* **PROBLEM DETAILS**:
Write out the listing from the line with "At what coordinates" to the line with "[x=53, y=637]", inclusive, leaving out the pictures.

* **RECORDS SHOWN**:
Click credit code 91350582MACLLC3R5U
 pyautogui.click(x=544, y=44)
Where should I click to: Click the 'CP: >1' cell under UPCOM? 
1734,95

==

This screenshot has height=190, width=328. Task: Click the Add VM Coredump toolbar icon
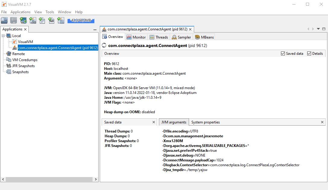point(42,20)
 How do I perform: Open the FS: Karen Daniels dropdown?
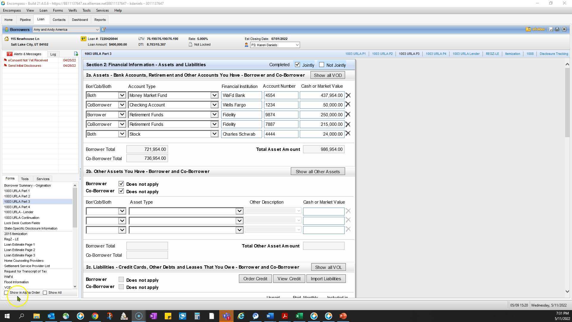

==

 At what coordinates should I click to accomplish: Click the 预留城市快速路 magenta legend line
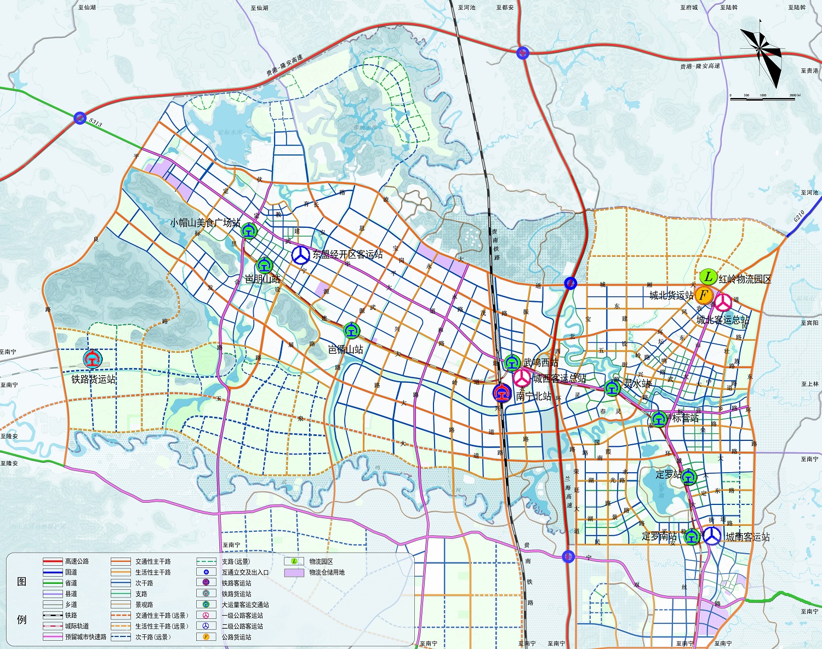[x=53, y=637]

* **RESPONSE FOR THIS EXERCISE**:
 At what coordinates should I click to accomplish: Click the 预留城市快速路 magenta legend line
[x=53, y=637]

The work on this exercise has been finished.